GMD Axel Kober inspiriert die Düsseldorfer Symphoniker zu einer ungeheuer differenzierten Interpretation, einer Klangfülle und Emphase, ohne Pathos und Überhöhung, die bis ins Innerste berührt.

Michael Weinius überzeugt vor allem stimmlich. Seine gleißend schöne Tenorstimme meistert die Partie des Siegmund in technischer Brillanz. Aber wer besteht schon darstellerisch neben Susan Maclean? Die bayreutherfahrene Sängerin zeigt, wie intensiv sie sich mit der neuen Rolle der Sieglinde auseinander gesetzt hat. Körpersprache und Gesang verschmelzen zu einer Einheit. Anmut, Innigkeit, Hingabe, Widersetzlichkeit, ihre große Stimme wiederholt wie ein kostbares Instrument alle Haltungen und Gefühle. Wohl dem Düsseldorfer Haus, das  mit ihr und Martina Dike zwei Mezzosopranistinnen von solcher Qualität auf die Bühne bringen. Dike singt die Fricka so, als wolle sie an ihrer Bestimmtheit und Dominanz keinen Zweifel aufkommen lassen, jeder Ton ein gekonntes Ausrufezeichen,  mit einer gewaltig-schönen Stimme, die in den Höhen wie in den Tiefen gleichermaßen spielerisch aus Tönen Botschaften werden lässt. Hans-Peter König ist eine Idealbesetzung für den Hunding. Der beobachtet im Hintergrund argwöhnisch und lauernd das sich verliebende Paar und deutet an, welch mörderisches Potenzial in ihm liegt, ausgestattet mit einer mächtigen, hoch kultivierten Stimme. Almas Svilpa verleiht Wotan stimmlich wie spielerisch fein nuancierten Charakter. Eine elegante und höchst konzentrierte Stimme. Linda Watson singt Brünnhilde. Die dramatische Stimme scheint wie geschaffen für diese Rolle. So mannhaft muss sie auftreten, absolut mit weiblichem Charme in der Stimme. Als Walküren gefallen Sonja Mühleck, Josefine Weber, Morenike Fadayomi, Maria Hilmes, Iryna Vakula, Katarzyna Kuncio, Eva Vogel und Geneviève King.
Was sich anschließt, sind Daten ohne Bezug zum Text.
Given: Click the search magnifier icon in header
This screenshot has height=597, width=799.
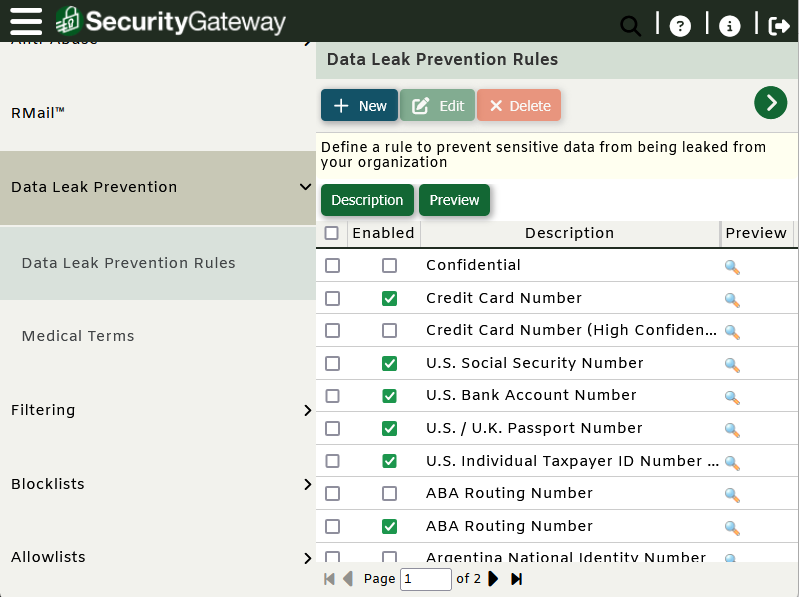Looking at the screenshot, I should coord(630,26).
Das Publikum, besonders fein gekleidet – der Ort verpflichtet – speist in den beiden Pausen, um dann rasenden Beifall zu spenden, im Stehen, versteht sich. Das Haus ist voll bis auf den letzten Platz. Offensichtlich sind niemandem die fünfeinhalb Stunden Wagner zu lang geworden.